Use only shortening for this, do not use butter, margarine or oil! Tips for dipping chocolate on bottom!
- 1 1⁄2 cups miniature semisweet chocolate chips (use pure chocolate chips)
- 2 tablespoons Crisco shortening
- Remove the chilled candy from the refrigerator about 10 minutes before coating (dipping cold centers can result in cracked coating).
- Place the chocolate chips and shortening in a 2-cup measuring bowl.
- Place the bowl into a larger bowl which contains very warm water (about100-110F) the water should reach only halfway up the 2-cup bowl with the chocolate (DO NOT LET EVEN 1 DROP WATER MIX WITH CHOCOLATE!).
- Stir mixture constantly with a small spatula until the chocolate is melted and the mixture is smooth (this should take about 16-18 minutes, do not rush the melted process).
- If necessary replace the water with more very warm water.
- remove the 2-cup bowl with melted chocolate from the water and continue to stir until all the chocolate is cooled slightly (about 2-3 minutes).
- Set one candy onto a two-pronged fork, then completely dip candy into melted chocolate.
- Gently tap the fork against side of the bowl to remove any excess melted chocolate.
- Place onto baking sheet lined with waxed paper.
- Repeat with remaining candy.
- If the chocolate becomes too thick for dipping, place the bowl containing the chocolate into the bowl with warm water until desired consistancy.
- TIPS ON HOW TO WORK WITH DIPPING CHOCOLATE.
- Avoid all types of moisture when melting the chocolate, any steam or drops of moisture can cause the mixture to :seize" or become very firm, crumbly and grainy, if this occurs it can be corrected by stirring in 1 teaspoon shortening for each 2 ounces of melted chocolate.
- Chocolate can also be melted over low heat in a double boiler.
- Store the chocolate tightly wrapped in a cool dry place, do not refrigerate.
Finally I understand why I had so many problems with my chocolate. This worked flawlessly!
Easy recipe and the chocolate was the perfect consistency for dipping peanut butter balls.

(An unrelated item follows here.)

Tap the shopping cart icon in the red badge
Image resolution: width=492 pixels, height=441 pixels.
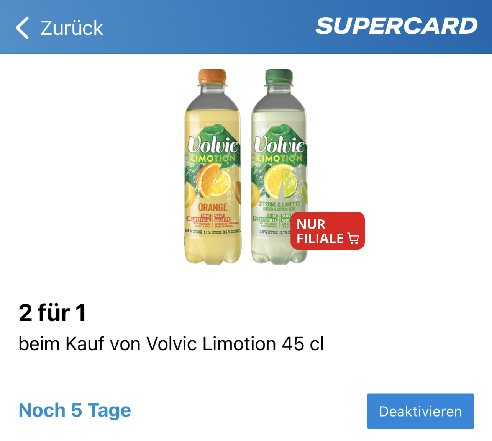point(353,238)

Only had about 3/4 of a cup of semi-sweet chocolate chips, so I mixed with 2 tsps instead of Tbsps of Crisco - it still made enough chocolate for me to dip 30 peanut butter truffles. I expected it to take longer to melt the chocolate using the warm water, but I stirred and stirred and before I knew it, it was nice and smooth. Very easy & delicious recipe... thanks Kittencal!